> [PROBLEM REQUIREMENTS]: Starting at the line that contains "Click Built-in checkmark for jev-preview", copy every line through the end of the records below exactly as written, leaving out pictures.

·····

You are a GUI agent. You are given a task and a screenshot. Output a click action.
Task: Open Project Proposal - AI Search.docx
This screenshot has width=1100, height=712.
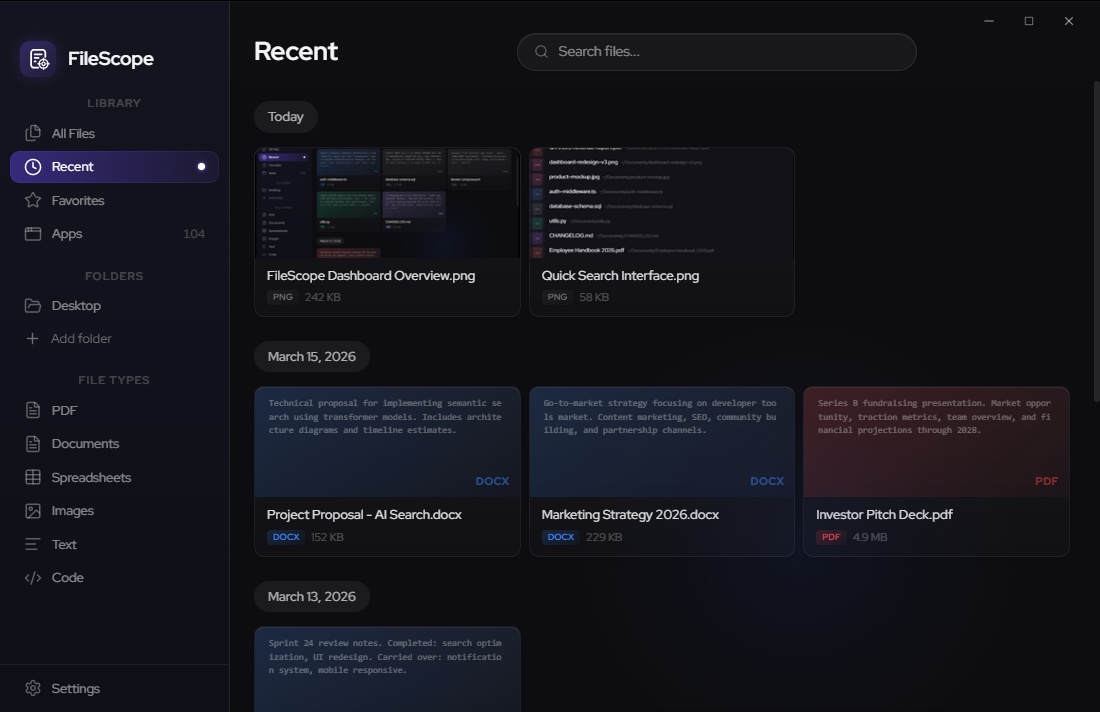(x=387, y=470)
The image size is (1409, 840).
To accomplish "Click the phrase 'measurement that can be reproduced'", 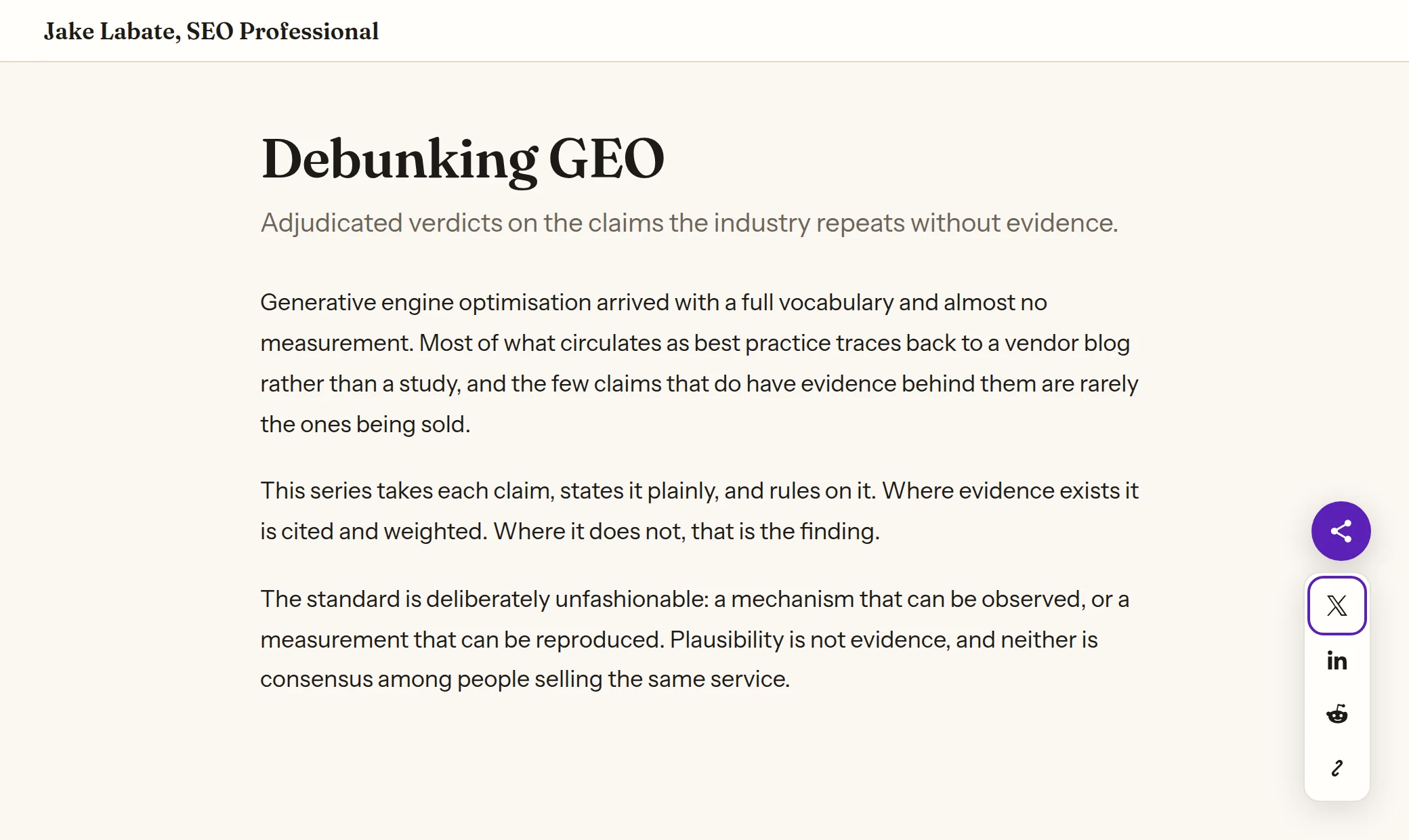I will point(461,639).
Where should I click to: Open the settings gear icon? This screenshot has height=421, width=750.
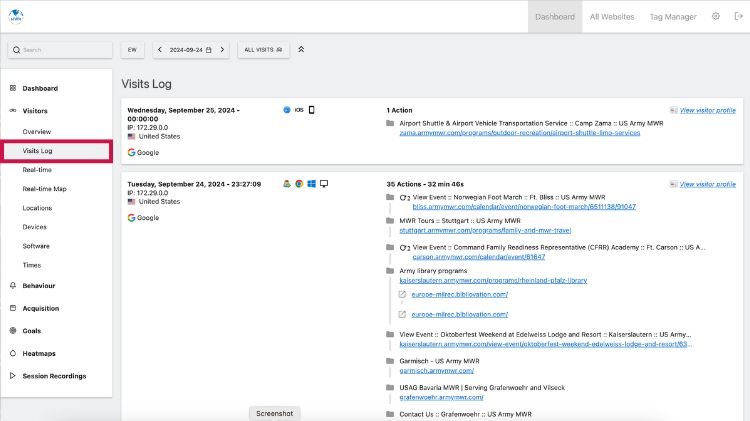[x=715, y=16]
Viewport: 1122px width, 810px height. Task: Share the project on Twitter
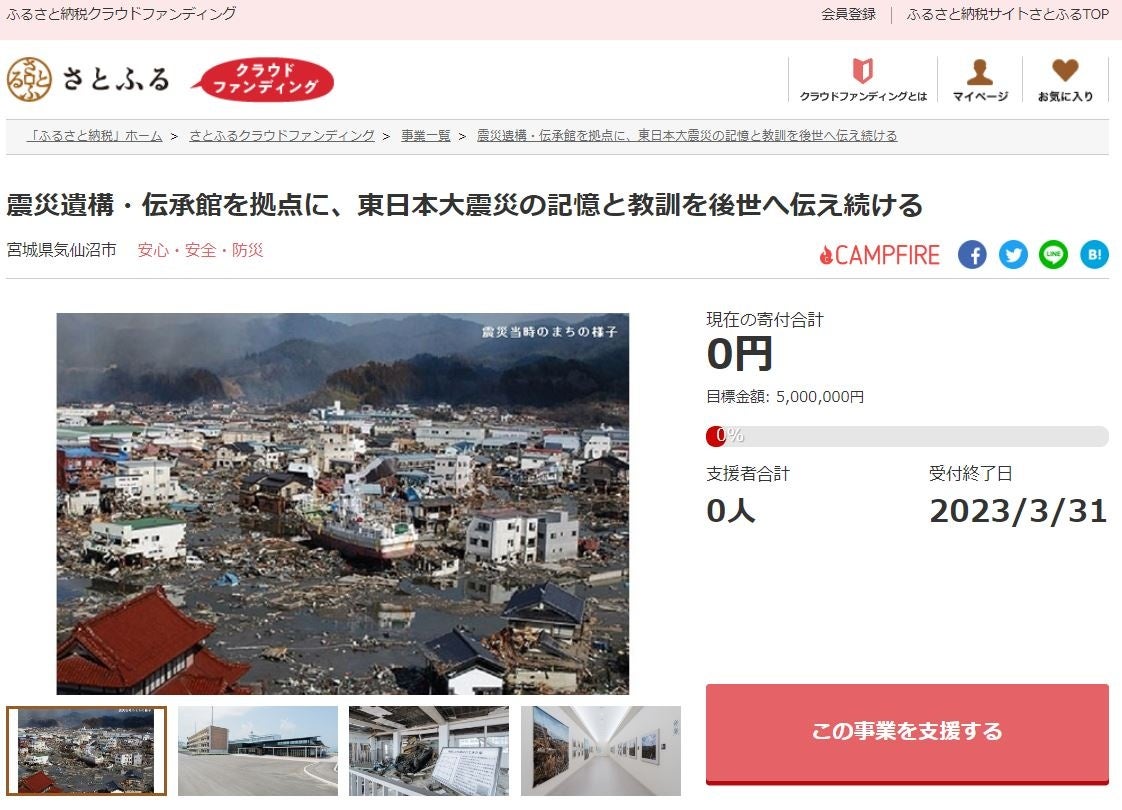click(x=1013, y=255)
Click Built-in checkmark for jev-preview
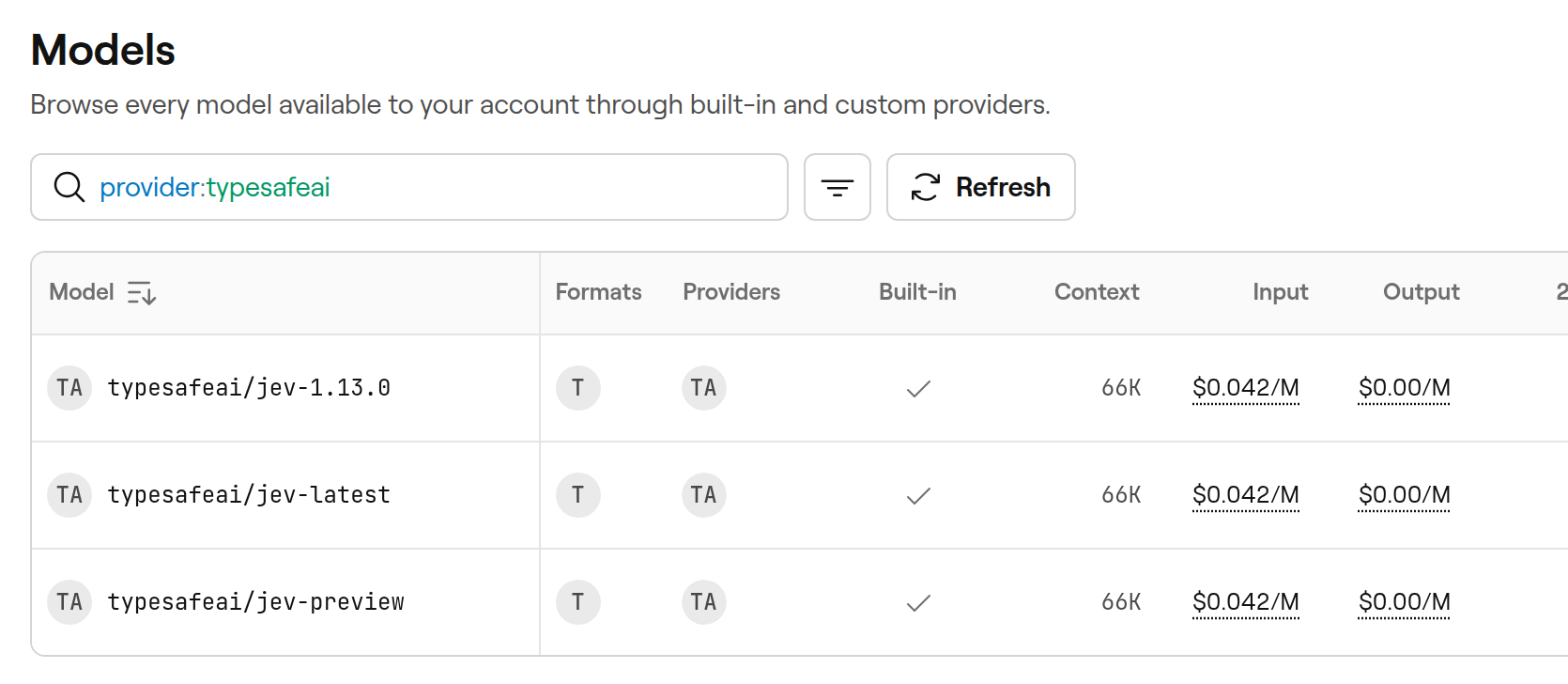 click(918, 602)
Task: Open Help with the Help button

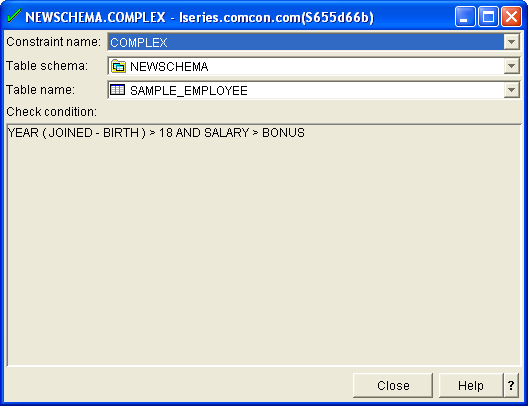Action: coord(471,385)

·····

> [RESPONSE BOX]:
Click Built-in checkmark for jev-preview
 click(918, 602)
Task: Open Help with the Help button

Action: coord(471,385)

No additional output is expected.